At Bon Secours Hospital, Welch said, African-American doctors were not hired and blacks weren’t welcome in the emergency room. The archdiocesan urban commission to which Welch belonged helped change those policies and others around the archdiocese.
After the publication of the letter, African-Americans began serving at the Catholic Center in Baltimore. Parishes such as St. Gregory the Great and St. Martin led the way in integration.

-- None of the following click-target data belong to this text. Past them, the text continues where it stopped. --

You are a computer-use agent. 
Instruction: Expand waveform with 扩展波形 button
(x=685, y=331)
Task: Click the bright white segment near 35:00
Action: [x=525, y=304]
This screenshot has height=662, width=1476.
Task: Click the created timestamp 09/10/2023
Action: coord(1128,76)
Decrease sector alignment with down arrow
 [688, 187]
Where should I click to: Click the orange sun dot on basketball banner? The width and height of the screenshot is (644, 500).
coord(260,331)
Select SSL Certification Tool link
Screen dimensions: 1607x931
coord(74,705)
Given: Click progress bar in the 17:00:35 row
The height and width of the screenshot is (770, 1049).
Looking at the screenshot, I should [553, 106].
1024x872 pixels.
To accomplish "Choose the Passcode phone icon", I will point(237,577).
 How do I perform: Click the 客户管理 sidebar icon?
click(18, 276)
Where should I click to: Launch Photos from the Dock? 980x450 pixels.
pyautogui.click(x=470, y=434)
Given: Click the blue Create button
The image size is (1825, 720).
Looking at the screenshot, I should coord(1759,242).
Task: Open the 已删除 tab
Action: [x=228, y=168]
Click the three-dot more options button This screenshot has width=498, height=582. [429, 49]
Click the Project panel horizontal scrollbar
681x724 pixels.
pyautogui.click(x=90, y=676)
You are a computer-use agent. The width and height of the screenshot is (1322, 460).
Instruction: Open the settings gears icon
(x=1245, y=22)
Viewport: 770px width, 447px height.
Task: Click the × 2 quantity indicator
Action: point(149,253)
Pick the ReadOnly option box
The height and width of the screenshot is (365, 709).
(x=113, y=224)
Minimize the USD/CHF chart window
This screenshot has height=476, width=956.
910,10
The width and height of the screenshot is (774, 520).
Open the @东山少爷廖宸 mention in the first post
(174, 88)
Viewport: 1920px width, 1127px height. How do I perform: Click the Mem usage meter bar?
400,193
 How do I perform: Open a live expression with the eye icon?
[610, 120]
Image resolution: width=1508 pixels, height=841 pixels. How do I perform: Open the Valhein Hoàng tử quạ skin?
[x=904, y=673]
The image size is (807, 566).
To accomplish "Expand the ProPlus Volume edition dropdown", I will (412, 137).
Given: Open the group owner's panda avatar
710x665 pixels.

Cardinal Shehan relocated his residence from the Cathedral of Mary Our Queen in Homeland, then a restricted community, to what is now the Basilica of the National Shrine of the Assumption of the Blessed Virgin Mary. He joined fellow priests to witness Martin Luther King Jr.’s “I have a dream” speech in Washington. The cardinal also gave his nod to clergy who protested the segregated Gwynn Oak amusement park.
Welch believes none of the progress made inside the church and throughout the city would have been possible without Cardinal Shehan’s leadership.
“It had a snowballing effect,” Welch said.
Beverly Carroll, former assistant director in the Secretariat for Cultural Diversity in the Church at the United States Conference of Catholic Bishops, said it took “extreme courage” for the cardinal to speak up.
“I remember him saying it was the right thing to do,” said Carroll, who also served on the urban commission.
We’ve come a long way, but there is more to be done. Cardinal Shehan’s plea for understanding still rings true. Christ came into the world to save everyone, Cardinal Shehan said.
“…On the cross of Calvary, he shed his blood to redeem all of us from our iniquity – all, without any exception,” Cardinal Shehan wrote. “In our Christian eyes then, there is a fundamental bond that links us all together in the sight of God and in the order established by him. We have an essential duty in justice to recognize and to respect equally the rights of all men.”
Let’s live Cardinal Shehan’s legacy.
George P. Matysek Jr. is assistant managing editor of the Catholic Review.